Saturday night and I was alone on lower Broadway Street in Nashville. The street jumps with the sound of bands performing inside the many honky-tonks that line the way. Their music is country, a sound that plays to the heart and that totally relates to being alone on a Saturday night –– especially in Nashville.

Not that we don’t have our own water-based crises to contend with, but the news of the tragic flooding of the Cumberland River and the damage done to Nashville reminds me of what a great experience the South’s other culturally important city can be.

Some honky-tonks are too crowded to enter, but that night I squeezed myself into Robert’s past the band at the entrance and then weaved near the tables and alongside the bar. My strategy was to hope that a bar stool would open, claim it, order a cheeseburger and a longneck (always a long-neck on Broadway) and then hope that the service would be slow so that I could have more time to hear the band.

Honky-tonk bands play for tips, but a band passing the hat on Broadway in Nashville is better than headline groups elsewhere. For dreamers, Broadway in Nashville is like the other Broadway: If you can make it there, you can make it anywhere.

Through pure luck, I was in Nashville, and in Robert’s, for the second time in five months. The first, a quick weekend tour of the city offered by a friend of a friend, had been just enough for me to fall in love with the city. The second visit, a hurried one- night stay to attend a conference, would give me a chance to see if the love was real.

My strategy was working: A bar stool cleared, and I had ordered a cheeseburger and a Bud longneck; now if only the counter lady, who was working several orders across the crowded bar, could take her time.

Across the street is the Ernest Tubb record shop, where on my first visit, the guy behind the counter had been from Shreveport. The town was once the home of the Louisiana Hayride, like the Grand Ole Opry, a Saturday night radio broadcast where the careers of Elvis and Hank Williams were boosted before they became stars in Nashville.

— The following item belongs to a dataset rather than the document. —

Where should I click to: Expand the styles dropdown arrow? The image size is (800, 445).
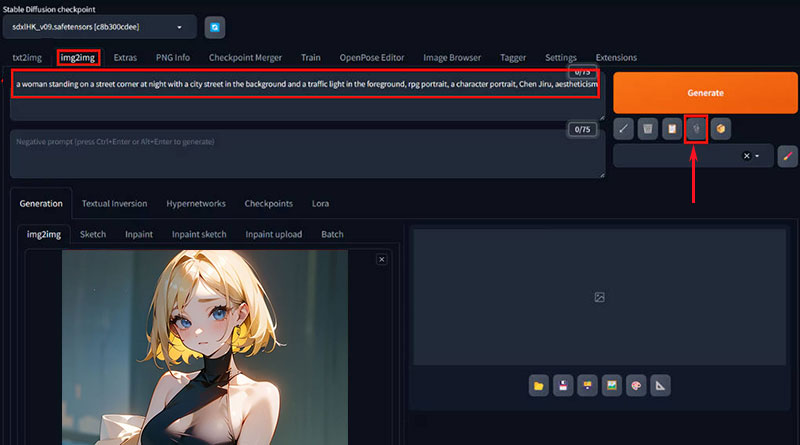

Down the street and around the corner is Printer’s Alley, a strip known for its more avant-garde nightclubs, including a place called the Bourbon Street Blues & Boogie Bar. It was there that a waitress named Gretchen Wilson was urged to sing a few songs. She was so good that she was encouraged to get a recording contract by two of the bar’s customers, song writers/singers Big Kenney and John Rich. The three would become part of Nashville’s hottest movement, the MUZIK MAFIA. In 2004 the MAFIA had three super hits, Wilson’s “Redneck Woman” and “Here for the Party” and an unbelievable country/rap number by Big and Rich called “Save a Horse, Ride a Cowboy.” Incredibly, the words Bourbon Street and mafia remain linked, sometimes even in a positive way.

Nashville is not just about country music. Ask locals about the music, and they will likely say the same thing that New Orleanians say about jazz: They like it but appreciate other styles, too. The town itself is like a music form, redefining what it is while maintaining its classical strains.  Anchoring a revived downtown Nashville is the high-tech Country Music Hall of Fame and Museum, an ingenious facility that chronicles American rural and folk music. Within walking distance of Broadway are the Hall of Fame; Gaylord Entertainment Center, where the Predators, Nashville’s National Hockey League team, play; and, via a pedestrian bridge that crosses the Cumberland River, Adelphia Coliseum, home of the NFL’s Titans. A new symphony hall stands nearby. In music, football, hockey and urban redevelopment, Nashville has become big league.

(On the outskirts are the Hermitage, where Andrew Jackson lived and where he could reminisce about defending New Orleans, and Lynchburg, a dry county where, nevertheless, Jack Daniel’s whiskey is made.)

I nursed my longneck while waiting for the cheeseburger that, as I had hoped, had been backlogged by the other orders. The interior decorating motif at Robert’s is basic boots with pairs on display from the walls. For the price of a burger and a beer, plus a few dollars in the tip jar, I had an hour’s worth of entertainment. Now, like in a good country music song, it was time for the heartbreak. I had to leave. Outside, Broadway had become even busier, and the beat spilling from the nightclubs had grown louder. The night was in full motion, a perfect setting for being lonely again.